==== Study material ====

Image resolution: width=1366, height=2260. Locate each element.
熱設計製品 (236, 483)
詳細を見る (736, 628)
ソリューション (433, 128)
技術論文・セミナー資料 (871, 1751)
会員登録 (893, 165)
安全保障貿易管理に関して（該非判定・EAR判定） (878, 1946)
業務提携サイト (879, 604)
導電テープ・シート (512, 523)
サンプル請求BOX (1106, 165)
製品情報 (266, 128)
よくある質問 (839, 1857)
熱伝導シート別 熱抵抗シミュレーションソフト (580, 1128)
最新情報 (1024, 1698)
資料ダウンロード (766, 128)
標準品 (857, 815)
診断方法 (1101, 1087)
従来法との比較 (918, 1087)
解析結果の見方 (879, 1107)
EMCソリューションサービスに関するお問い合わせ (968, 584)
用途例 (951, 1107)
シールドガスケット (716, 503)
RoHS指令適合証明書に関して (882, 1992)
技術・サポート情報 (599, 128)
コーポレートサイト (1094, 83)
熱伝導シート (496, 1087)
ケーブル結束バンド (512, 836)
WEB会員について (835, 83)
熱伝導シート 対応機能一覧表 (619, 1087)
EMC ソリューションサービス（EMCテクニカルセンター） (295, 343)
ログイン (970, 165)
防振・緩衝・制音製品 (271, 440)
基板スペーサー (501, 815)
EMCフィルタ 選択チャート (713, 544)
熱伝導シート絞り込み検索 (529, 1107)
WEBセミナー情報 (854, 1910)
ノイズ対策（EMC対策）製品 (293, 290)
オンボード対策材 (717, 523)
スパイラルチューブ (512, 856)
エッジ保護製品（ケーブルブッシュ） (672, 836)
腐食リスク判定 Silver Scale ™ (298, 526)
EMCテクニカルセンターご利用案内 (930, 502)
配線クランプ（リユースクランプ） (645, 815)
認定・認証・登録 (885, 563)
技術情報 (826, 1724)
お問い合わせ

====

Copy out the entire listing above exactly.

### Answer to this task
Image resolution: width=1366, height=2260. Locate each element.
熱設計製品 (236, 483)
詳細を見る (736, 628)
ソリューション (433, 128)
技術論文・セミナー資料 (871, 1751)
会員登録 (893, 165)
安全保障貿易管理に関して（該非判定・EAR判定） (878, 1946)
業務提携サイト (879, 604)
導電テープ・シート (512, 523)
サンプル請求BOX (1106, 165)
製品情報 (266, 128)
よくある質問 (839, 1857)
熱伝導シート別 熱抵抗シミュレーションソフト (580, 1128)
最新情報 (1024, 1698)
資料ダウンロード (766, 128)
標準品 (857, 815)
診断方法 (1101, 1087)
従来法との比較 (918, 1087)
解析結果の見方 (879, 1107)
EMCソリューションサービスに関するお問い合わせ (968, 584)
用途例 (951, 1107)
シールドガスケット (716, 503)
RoHS指令適合証明書に関して (882, 1992)
技術・サポート情報 (599, 128)
コーポレートサイト (1094, 83)
熱伝導シート (496, 1087)
ケーブル結束バンド (512, 836)
WEB会員について (835, 83)
熱伝導シート 対応機能一覧表 (619, 1087)
EMC ソリューションサービス（EMCテクニカルセンター） (295, 343)
ログイン (970, 165)
防振・緩衝・制音製品 (271, 440)
基板スペーサー (501, 815)
EMCフィルタ 選択チャート (713, 544)
熱伝導シート絞り込み検索 (529, 1107)
WEBセミナー情報 (854, 1910)
ノイズ対策（EMC対策）製品 (293, 290)
オンボード対策材 (717, 523)
スパイラルチューブ (512, 856)
エッジ保護製品（ケーブルブッシュ） (672, 836)
腐食リスク判定 Silver Scale ™ (298, 526)
EMCテクニカルセンターご利用案内 (930, 502)
配線クランプ（リユースクランプ） (645, 815)
認定・認証・登録 (885, 563)
技術情報 (826, 1724)
お問い合わせ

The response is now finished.